# Challenge:
Repeat the lines from the one with "Where should I click to: Open the Changelog" up to and including the one with "Action: click(x=38, y=431)", switching "macro recording" to "macro playback" and leaving everything else unchanged.

# Given information:
■ ■ ■ ■ ■ ■ ■

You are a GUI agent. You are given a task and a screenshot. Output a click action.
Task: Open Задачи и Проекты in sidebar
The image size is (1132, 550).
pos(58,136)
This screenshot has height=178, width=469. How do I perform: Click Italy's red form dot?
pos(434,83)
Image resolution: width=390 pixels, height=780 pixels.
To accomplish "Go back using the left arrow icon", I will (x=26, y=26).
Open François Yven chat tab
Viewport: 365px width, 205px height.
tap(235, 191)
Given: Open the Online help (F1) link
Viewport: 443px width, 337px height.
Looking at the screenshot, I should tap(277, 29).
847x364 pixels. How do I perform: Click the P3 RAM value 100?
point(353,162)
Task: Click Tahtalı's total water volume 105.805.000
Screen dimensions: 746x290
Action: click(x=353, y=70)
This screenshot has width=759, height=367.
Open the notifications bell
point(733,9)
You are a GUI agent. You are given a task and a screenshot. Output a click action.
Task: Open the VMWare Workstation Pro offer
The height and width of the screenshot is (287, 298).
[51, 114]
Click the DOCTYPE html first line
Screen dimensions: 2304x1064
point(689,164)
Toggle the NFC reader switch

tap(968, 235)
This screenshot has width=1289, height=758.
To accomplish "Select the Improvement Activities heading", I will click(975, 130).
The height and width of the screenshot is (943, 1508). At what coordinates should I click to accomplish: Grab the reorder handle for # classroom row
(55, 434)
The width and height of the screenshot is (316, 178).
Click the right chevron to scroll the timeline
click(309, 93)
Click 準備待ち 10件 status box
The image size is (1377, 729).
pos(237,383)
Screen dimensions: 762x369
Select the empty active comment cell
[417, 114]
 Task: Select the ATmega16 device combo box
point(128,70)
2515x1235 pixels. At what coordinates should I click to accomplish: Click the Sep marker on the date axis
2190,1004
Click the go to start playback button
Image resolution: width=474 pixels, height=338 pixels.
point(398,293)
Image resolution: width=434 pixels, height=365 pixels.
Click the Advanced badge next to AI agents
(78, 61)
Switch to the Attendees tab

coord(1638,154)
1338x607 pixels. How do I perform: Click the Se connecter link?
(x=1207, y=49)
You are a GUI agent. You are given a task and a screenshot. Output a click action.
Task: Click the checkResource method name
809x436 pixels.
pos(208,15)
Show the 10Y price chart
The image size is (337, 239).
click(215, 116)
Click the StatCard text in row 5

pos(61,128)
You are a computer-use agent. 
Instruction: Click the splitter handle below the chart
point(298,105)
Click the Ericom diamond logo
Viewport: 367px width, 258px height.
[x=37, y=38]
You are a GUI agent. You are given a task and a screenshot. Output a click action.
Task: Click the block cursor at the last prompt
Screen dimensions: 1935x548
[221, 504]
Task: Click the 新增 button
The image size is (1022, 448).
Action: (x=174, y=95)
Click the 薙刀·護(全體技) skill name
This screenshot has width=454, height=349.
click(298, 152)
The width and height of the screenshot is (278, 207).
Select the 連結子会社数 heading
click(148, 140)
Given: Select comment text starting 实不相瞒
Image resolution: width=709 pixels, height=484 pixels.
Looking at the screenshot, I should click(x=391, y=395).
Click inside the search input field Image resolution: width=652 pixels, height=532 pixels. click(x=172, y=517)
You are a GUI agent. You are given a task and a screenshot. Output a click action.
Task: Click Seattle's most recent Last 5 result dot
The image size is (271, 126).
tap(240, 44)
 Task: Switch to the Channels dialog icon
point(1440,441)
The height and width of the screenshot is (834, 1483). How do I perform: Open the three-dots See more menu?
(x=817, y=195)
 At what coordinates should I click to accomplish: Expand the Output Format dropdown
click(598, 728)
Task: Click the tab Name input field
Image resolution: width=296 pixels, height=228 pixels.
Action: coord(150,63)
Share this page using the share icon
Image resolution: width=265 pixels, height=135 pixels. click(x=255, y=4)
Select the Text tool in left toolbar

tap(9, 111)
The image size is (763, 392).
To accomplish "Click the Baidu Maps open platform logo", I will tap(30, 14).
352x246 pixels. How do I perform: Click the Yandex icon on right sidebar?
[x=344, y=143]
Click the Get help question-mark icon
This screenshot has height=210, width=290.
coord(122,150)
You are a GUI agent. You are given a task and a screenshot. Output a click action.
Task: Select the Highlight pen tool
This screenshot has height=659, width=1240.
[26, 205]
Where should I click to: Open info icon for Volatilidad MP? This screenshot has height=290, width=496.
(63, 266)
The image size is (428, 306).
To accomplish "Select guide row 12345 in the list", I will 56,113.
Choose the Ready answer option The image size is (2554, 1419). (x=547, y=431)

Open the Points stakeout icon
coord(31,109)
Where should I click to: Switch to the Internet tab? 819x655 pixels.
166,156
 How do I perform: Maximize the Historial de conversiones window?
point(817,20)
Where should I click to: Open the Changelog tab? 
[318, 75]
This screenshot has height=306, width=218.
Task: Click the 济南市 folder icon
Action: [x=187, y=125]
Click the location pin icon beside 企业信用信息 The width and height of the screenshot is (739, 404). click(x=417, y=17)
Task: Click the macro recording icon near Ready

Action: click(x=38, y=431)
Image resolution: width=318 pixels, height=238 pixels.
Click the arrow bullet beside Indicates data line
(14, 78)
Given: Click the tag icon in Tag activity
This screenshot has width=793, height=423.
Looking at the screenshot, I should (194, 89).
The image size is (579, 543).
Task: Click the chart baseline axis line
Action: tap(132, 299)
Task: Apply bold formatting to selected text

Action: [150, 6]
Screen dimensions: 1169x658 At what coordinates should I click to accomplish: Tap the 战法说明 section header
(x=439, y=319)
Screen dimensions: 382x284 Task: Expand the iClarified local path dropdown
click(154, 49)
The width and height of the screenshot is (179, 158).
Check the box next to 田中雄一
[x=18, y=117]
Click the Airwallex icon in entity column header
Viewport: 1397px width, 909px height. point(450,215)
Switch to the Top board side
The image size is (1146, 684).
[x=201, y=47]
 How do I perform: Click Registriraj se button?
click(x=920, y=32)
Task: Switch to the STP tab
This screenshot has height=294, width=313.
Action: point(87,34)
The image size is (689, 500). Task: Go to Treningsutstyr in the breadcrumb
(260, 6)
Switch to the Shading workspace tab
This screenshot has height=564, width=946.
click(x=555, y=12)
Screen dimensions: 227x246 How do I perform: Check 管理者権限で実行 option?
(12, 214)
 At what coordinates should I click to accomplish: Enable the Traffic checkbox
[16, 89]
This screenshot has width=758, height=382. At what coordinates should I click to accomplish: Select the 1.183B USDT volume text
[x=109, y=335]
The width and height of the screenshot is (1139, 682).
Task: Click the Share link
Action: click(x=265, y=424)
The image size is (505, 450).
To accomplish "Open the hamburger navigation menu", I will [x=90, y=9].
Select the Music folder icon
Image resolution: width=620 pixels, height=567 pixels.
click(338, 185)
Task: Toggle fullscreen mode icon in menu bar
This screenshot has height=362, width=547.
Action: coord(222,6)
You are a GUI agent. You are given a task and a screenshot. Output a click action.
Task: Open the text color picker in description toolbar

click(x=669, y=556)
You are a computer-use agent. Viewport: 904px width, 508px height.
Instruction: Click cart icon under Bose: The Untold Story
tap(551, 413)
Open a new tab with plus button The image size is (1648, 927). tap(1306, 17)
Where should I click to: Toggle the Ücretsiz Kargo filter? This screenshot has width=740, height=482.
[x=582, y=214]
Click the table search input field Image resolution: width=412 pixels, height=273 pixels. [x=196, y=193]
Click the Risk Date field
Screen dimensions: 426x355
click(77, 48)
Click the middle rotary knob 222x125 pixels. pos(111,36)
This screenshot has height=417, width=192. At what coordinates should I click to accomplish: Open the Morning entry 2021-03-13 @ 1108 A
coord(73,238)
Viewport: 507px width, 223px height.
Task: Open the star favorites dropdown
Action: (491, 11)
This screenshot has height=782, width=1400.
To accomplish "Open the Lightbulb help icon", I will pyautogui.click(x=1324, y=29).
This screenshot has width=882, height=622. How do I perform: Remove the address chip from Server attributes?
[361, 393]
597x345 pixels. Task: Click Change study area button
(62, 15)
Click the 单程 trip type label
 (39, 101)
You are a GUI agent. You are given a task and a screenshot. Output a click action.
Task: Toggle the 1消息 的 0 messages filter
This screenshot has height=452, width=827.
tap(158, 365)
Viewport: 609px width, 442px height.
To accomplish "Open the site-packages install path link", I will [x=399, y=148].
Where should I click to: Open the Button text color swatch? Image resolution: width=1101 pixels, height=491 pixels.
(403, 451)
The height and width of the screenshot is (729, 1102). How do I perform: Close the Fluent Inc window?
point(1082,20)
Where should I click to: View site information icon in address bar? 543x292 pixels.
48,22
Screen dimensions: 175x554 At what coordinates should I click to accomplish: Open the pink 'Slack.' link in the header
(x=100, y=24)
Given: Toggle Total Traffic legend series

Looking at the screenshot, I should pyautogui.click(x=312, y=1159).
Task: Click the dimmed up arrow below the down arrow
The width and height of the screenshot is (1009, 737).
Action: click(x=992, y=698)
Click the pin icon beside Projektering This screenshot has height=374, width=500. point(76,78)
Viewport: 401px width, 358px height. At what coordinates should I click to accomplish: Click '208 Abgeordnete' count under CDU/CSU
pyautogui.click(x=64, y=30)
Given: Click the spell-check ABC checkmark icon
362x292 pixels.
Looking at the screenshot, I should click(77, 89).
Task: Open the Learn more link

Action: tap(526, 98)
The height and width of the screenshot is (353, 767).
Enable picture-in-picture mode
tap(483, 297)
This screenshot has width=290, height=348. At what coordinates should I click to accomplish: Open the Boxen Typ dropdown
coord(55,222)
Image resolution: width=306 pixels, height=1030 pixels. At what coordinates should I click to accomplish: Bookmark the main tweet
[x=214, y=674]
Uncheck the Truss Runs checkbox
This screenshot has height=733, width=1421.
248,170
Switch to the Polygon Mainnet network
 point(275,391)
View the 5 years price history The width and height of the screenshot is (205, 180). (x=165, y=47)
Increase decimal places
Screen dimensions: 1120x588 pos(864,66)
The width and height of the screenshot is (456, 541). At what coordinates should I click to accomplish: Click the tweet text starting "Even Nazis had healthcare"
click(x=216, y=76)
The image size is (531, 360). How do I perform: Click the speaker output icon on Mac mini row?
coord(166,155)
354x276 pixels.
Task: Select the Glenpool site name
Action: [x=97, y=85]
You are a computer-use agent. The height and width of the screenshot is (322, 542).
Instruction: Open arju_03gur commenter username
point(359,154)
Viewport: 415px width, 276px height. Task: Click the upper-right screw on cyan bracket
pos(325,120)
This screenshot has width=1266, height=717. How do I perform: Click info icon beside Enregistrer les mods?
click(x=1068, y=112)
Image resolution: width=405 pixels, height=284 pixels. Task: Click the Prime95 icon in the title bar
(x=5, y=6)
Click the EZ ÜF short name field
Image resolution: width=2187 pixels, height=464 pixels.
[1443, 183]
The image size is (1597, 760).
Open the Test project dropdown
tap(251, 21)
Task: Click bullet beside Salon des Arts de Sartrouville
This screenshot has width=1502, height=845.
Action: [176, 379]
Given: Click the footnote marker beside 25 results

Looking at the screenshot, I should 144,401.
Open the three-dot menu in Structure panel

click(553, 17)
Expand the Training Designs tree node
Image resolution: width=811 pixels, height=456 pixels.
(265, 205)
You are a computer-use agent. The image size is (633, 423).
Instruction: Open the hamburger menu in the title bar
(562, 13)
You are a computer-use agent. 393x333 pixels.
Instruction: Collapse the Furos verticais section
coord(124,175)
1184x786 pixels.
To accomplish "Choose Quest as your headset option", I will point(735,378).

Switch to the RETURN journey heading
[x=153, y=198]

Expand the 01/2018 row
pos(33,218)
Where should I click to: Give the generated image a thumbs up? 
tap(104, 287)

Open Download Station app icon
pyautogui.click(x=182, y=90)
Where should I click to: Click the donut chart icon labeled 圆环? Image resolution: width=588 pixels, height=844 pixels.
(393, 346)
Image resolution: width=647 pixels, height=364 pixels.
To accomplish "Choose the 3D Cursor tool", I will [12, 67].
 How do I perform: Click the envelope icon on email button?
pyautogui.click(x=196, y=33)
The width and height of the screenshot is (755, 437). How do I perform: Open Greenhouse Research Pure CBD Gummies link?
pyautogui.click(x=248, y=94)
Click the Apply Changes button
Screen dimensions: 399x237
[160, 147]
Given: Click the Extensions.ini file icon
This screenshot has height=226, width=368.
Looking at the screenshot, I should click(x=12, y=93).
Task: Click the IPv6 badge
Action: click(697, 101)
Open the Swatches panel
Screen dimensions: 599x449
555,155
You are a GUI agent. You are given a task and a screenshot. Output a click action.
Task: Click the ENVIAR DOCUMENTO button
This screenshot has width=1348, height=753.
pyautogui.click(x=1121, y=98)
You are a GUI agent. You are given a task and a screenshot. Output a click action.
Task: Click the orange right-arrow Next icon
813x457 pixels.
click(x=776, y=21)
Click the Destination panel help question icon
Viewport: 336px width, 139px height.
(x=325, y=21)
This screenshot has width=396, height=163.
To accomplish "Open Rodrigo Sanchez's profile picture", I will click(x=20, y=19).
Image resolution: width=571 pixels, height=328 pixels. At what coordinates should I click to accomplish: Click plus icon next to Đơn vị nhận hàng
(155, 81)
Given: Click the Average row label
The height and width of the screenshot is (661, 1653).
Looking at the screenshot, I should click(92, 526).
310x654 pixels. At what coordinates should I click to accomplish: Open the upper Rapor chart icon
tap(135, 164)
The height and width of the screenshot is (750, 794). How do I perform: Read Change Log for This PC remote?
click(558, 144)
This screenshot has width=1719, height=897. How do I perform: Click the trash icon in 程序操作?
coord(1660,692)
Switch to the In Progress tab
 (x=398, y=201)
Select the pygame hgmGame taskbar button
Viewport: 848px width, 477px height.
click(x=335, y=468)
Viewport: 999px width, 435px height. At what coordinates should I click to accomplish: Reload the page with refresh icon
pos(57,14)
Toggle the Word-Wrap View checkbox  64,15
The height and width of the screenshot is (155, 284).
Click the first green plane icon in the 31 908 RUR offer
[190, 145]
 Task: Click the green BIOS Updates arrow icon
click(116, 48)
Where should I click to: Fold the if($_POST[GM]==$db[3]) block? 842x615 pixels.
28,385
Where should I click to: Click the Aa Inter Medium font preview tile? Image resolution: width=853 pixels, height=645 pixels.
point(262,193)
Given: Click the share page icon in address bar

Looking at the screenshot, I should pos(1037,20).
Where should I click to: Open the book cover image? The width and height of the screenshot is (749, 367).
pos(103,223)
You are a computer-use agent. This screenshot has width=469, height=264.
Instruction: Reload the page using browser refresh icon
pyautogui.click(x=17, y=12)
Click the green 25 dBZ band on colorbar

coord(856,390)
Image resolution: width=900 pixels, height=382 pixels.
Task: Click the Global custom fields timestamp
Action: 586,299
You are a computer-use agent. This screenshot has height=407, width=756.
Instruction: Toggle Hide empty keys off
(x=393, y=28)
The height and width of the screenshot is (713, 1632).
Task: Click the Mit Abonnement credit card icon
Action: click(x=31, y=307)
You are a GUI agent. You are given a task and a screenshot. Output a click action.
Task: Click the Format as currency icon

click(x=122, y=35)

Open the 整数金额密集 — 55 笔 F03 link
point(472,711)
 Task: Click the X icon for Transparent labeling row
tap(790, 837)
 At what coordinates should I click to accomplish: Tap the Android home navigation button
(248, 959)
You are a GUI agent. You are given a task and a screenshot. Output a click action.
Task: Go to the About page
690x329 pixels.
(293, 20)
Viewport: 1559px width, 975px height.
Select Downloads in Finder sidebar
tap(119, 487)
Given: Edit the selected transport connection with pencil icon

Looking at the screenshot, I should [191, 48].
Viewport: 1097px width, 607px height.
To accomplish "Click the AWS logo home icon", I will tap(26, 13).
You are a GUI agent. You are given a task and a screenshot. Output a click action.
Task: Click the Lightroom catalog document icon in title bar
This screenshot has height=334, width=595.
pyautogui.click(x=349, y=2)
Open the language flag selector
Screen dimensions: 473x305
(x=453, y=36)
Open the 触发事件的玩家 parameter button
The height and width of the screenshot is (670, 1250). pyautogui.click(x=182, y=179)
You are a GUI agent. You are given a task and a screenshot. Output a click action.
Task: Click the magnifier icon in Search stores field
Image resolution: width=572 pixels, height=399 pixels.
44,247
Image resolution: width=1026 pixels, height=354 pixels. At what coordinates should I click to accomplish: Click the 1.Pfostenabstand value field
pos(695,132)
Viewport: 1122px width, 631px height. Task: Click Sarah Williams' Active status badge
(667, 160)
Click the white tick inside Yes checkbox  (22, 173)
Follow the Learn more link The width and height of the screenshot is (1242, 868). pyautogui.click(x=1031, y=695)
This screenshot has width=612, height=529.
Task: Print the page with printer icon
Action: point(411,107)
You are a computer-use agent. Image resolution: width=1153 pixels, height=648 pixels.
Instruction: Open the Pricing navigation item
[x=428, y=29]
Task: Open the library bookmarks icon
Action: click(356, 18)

■ ■ ■ ■ ■ ■ ■

# Answer to the task:
Where should I click to: Open the Changelog tab? 
[318, 75]
This screenshot has height=306, width=218.
Task: Click the 济南市 folder icon
Action: [x=187, y=125]
Click the location pin icon beside 企业信用信息 The width and height of the screenshot is (739, 404). click(x=417, y=17)
Task: Click the macro playback icon near Ready

Action: click(x=38, y=431)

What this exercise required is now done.